Отпустив с миром игривую железную леди Марию Прахову, остаток рабочего дня я занималась монтажом ее выступления, а потом поисками костяного брелочка Любови Андреевны, который моя пожилая коллега посеяла где-то в редакторской, да так и не нашла. Безделушка была симпатичная, но копеечная, и искала ее Любовь Андреевна с моей помощью только для того, чтобы никто не мог сказать, что она сдалась возрастной болезни – склерозу – без борьбы. Ничего особенно интересного больше в тяжелый день понедельник не произошло – во всяком случае, у меня на службе.
А вот дома, как водится, было нескучно. Едва вернувшись с работы, я угодила на тризну: оказывается, днем состоялись тихие похороны Игоря Набалдашкина, а после тетя усопшего Матрена Афиногеновна устроила в его квартире поминальный обед. Все соседи были званы в обязательном порядке, так что мы с Коляном не посмели проигнорировать это мероприятие и посетили поминки по очереди – сначала муж, а потом я. Кому-то ведь надо было оставаться дома, чтобы присматривать за ребенком!

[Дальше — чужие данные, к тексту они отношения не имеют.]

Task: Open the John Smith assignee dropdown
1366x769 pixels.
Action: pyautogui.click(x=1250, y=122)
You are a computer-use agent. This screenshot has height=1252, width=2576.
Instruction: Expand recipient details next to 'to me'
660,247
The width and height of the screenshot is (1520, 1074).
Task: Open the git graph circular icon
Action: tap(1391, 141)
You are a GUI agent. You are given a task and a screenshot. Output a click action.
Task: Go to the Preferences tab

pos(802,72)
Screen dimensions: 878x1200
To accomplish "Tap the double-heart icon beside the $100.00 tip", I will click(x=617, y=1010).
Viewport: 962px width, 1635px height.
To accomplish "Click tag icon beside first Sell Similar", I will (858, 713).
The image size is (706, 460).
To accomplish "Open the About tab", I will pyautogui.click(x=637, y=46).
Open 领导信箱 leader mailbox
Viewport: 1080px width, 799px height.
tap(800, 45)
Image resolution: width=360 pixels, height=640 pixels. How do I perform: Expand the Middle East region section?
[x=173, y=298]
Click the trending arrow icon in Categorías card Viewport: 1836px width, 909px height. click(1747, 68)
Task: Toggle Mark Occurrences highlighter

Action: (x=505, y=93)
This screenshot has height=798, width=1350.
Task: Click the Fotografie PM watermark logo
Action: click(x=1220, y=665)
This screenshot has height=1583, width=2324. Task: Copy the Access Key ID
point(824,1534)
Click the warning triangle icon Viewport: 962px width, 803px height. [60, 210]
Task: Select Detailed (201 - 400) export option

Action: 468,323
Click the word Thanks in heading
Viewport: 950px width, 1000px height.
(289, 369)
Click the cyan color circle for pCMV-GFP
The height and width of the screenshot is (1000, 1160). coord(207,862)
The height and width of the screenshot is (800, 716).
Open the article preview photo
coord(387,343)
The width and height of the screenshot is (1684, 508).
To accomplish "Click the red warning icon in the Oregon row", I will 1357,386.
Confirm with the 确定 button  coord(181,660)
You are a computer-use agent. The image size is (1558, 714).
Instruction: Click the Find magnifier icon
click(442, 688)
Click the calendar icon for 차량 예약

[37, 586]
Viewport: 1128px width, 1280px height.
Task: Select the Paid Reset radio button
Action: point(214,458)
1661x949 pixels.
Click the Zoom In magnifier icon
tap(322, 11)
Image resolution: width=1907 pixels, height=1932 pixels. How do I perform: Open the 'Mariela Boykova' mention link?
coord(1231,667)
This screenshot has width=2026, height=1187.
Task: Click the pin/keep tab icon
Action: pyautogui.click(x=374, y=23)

Дисциплинированно откушав рисовой каши и пирожков, а также выпив за упокой души Набалдашкина, я подсела поближе к раскрасневшейся Матрене Афиногеновне и завела разговор об обстоятельствах смерти ее племянника. Матрена не была убита горем, а горячительные напитки сделали ее общительной, так что тетя Балды легко и с удовольствием рассказала все, что знала сама.
– Убили моего Игорешу, – пугающе тараща глаза, сообщила она. – Девка его убила, полюбовница.
– Катя?! – я вскинула голову и оглядела сидящих за длинным столом.
То ли учительницы, то ли воспитательницы детского сада Катерины среди них не было.
– Не, Катерина хорошая девка, она сегодня на кладбище так убивалась, любо-дорого смотреть! Пришлось на «Скорой» домой ее свезти! – с людоедской радостью сказала простодушная Матрена. – Катерина чувствительная! Видно, Игореше чувствительные-то и нравились, потому как та девка, что его убила, опосля, как поняла, что натворила, совсем голову потеряла и руки на себя наложила! Кинулась со скалы в бурное море и утопла!